Exercise goal ->
The required output is the line containing "Given: Click the airplane icon for 飞行模式" and every line after it, transcribed exactly through the end of the data below.

Stored items
*-*-*
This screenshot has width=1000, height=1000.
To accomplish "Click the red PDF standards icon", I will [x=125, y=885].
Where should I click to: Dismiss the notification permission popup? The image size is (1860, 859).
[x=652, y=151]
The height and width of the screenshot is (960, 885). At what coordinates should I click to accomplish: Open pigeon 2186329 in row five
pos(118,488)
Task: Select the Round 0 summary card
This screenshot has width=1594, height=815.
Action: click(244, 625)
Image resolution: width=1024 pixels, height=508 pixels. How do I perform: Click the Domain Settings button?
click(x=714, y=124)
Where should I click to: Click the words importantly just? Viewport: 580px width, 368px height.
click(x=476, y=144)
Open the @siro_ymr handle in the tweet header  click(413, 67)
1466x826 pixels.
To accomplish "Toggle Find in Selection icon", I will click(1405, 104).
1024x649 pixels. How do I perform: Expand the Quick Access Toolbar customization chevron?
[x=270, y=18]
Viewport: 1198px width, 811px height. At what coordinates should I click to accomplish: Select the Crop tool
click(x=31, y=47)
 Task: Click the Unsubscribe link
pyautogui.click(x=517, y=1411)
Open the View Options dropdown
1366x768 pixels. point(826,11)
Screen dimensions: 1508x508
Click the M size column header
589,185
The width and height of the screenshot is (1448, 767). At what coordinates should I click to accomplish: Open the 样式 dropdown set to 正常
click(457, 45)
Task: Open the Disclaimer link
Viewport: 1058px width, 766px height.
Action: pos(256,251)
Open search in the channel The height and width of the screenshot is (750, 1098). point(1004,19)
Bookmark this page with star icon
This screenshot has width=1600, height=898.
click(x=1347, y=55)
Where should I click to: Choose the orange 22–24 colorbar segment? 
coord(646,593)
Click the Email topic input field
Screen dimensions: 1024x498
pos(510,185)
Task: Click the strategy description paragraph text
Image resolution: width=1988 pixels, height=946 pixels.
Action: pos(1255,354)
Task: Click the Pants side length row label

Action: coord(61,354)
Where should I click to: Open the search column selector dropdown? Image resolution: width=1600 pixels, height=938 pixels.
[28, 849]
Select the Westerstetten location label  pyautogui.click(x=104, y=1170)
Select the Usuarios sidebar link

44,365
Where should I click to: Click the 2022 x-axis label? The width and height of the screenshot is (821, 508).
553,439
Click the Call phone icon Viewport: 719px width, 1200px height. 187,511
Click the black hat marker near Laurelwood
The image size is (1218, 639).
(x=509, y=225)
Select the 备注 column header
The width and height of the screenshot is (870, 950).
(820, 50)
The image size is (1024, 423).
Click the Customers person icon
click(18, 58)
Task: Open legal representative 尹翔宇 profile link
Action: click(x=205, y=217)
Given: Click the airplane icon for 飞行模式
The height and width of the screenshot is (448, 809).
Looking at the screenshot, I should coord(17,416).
*-*-*
Result ->
Given: Click the airplane icon for 飞行模式
The height and width of the screenshot is (448, 809).
Looking at the screenshot, I should coord(17,416).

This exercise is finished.